Work required:
Please set down the line that contains "Open vinay jain's profile picture" and every line below it through the last, exactly as written, with no other lines.

-*-

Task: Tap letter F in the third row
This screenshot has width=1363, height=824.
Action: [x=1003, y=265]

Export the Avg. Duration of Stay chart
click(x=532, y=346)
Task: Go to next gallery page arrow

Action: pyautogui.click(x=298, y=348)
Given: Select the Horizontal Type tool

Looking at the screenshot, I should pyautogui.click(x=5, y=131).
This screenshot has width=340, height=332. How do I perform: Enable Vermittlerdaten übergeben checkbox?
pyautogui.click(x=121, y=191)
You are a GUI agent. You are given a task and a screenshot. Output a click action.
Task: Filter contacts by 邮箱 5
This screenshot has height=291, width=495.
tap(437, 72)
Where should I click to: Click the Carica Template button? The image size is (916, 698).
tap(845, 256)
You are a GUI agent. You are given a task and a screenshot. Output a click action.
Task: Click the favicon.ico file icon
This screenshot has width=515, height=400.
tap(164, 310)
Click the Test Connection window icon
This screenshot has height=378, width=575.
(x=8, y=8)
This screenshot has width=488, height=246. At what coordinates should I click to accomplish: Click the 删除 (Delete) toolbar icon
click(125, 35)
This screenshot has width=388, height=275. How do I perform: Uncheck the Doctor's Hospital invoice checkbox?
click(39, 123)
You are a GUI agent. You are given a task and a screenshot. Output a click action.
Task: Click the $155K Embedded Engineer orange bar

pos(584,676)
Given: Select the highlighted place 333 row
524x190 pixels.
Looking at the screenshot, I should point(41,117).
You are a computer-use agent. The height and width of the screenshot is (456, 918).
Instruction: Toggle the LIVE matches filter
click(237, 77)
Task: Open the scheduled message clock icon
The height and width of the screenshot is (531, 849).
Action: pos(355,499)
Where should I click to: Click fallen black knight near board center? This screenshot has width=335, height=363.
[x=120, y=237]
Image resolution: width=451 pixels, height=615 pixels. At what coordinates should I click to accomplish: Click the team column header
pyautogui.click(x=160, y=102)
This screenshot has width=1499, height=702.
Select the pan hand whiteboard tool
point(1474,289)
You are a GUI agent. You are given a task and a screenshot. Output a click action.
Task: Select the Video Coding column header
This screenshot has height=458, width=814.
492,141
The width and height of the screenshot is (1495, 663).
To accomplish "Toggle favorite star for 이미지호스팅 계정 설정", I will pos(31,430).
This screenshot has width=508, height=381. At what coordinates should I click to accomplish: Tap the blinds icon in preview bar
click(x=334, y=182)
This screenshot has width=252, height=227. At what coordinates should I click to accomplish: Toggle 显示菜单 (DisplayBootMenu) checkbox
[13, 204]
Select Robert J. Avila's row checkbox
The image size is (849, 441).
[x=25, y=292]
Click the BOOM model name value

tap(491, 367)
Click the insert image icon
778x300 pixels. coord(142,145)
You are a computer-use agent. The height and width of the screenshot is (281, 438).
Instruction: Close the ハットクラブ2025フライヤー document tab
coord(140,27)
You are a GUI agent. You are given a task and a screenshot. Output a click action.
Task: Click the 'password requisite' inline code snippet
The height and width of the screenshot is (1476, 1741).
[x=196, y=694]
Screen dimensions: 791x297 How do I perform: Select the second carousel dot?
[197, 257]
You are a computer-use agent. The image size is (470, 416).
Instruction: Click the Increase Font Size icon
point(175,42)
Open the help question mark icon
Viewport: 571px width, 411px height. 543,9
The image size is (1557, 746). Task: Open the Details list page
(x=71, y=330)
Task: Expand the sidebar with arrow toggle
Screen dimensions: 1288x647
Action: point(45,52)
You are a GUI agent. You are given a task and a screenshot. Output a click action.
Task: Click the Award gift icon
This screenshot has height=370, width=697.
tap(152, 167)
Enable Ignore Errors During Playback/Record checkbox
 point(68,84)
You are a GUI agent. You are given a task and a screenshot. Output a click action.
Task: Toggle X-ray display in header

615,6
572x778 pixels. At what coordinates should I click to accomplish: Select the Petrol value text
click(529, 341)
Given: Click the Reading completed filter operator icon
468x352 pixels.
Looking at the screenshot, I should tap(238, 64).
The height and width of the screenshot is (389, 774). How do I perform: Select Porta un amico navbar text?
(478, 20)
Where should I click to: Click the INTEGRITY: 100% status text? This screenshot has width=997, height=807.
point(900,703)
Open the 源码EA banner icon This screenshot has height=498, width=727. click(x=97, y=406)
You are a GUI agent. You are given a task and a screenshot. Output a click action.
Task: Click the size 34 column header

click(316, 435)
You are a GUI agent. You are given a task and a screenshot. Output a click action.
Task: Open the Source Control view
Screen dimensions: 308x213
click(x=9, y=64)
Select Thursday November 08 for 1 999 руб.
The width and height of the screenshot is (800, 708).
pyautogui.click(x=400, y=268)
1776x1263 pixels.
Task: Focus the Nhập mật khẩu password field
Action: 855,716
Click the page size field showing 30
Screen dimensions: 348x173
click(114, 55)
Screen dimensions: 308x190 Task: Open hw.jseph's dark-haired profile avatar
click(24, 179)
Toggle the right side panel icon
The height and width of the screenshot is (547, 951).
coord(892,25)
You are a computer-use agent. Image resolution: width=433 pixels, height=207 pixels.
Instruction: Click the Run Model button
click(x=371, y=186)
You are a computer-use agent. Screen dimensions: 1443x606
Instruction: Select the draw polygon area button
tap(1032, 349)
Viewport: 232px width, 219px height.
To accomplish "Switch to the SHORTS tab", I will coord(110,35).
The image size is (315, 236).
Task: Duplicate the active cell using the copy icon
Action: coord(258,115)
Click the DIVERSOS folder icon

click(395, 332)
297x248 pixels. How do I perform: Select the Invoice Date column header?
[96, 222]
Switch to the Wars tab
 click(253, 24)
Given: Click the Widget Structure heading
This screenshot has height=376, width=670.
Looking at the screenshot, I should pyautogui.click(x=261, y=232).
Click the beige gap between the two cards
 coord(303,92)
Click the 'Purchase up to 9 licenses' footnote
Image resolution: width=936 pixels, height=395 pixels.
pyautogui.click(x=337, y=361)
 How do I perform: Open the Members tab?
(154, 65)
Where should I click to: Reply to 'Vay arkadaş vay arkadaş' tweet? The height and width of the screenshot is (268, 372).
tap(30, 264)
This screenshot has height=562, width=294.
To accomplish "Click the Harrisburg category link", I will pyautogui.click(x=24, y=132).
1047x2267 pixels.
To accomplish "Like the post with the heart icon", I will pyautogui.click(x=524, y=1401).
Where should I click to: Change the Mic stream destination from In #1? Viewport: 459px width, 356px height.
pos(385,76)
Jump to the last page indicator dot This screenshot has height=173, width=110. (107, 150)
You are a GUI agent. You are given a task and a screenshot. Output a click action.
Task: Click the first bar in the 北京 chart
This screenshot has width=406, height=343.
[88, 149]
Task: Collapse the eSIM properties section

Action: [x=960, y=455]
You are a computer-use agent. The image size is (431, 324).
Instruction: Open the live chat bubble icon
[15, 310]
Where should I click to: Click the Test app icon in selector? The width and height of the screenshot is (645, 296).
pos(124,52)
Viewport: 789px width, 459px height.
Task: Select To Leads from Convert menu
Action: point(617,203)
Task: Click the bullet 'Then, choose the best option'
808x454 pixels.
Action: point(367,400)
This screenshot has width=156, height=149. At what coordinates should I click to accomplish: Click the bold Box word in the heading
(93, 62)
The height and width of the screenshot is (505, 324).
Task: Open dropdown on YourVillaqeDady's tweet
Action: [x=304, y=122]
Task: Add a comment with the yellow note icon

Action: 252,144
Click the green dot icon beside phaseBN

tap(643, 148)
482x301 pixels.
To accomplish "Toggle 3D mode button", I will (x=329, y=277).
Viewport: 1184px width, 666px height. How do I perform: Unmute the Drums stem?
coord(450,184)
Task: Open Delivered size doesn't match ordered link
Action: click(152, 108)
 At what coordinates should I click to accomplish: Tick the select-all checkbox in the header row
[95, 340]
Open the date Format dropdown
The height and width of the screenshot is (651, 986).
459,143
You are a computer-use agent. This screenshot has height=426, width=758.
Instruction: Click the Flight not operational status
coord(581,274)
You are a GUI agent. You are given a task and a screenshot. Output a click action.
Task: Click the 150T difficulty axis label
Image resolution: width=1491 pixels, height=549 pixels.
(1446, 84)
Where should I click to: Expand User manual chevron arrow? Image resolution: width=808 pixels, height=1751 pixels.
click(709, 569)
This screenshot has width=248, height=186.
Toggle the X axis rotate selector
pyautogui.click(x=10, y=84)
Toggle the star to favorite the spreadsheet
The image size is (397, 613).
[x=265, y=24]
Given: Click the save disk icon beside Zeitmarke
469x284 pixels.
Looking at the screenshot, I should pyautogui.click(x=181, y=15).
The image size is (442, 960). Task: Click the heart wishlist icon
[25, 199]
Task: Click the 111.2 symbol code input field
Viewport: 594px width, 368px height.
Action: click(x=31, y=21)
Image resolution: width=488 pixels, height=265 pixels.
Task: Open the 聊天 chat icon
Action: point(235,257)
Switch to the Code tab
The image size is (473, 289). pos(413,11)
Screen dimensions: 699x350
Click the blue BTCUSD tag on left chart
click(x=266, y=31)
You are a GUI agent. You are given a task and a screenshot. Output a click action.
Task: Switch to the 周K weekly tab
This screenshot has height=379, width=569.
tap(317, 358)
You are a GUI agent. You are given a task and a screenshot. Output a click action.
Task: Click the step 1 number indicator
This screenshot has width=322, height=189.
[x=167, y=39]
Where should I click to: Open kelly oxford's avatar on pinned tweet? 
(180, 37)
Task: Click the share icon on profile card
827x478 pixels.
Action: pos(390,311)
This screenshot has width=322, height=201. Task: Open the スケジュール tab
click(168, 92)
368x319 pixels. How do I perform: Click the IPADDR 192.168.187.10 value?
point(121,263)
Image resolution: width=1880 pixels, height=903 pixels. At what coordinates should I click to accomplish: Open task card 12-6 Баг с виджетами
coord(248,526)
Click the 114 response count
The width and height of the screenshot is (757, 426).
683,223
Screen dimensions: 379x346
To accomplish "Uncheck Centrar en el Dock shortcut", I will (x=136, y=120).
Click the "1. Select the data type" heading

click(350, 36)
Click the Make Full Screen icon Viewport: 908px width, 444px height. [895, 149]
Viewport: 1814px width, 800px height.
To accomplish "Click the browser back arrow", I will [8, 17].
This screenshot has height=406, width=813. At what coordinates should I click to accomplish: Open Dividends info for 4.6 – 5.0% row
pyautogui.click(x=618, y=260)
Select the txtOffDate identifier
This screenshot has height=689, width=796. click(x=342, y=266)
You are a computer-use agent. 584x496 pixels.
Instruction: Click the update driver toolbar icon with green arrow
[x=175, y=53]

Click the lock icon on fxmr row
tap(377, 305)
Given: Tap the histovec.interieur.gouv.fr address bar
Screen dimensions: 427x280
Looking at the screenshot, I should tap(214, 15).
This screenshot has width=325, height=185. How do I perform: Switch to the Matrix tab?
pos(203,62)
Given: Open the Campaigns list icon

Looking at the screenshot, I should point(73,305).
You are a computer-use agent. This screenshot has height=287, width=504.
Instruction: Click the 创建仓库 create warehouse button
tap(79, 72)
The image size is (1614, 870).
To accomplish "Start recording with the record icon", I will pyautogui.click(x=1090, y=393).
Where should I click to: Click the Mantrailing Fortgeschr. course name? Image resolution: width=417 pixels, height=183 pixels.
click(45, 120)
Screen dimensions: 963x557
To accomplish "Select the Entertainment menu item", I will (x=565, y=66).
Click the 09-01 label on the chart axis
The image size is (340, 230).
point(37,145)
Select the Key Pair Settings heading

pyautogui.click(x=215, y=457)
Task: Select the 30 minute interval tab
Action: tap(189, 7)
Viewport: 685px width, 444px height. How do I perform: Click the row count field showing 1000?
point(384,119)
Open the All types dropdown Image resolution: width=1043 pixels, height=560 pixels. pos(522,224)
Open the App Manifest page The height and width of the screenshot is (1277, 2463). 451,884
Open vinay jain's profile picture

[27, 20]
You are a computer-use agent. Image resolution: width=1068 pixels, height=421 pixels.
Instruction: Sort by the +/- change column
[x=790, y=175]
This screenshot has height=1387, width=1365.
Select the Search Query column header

-*-

Result for this exercise:
Open vinay jain's profile picture

[27, 20]
You are a computer-use agent. Image resolution: width=1068 pixels, height=421 pixels.
Instruction: Sort by the +/- change column
[x=790, y=175]
This screenshot has height=1387, width=1365.
Select the Search Query column header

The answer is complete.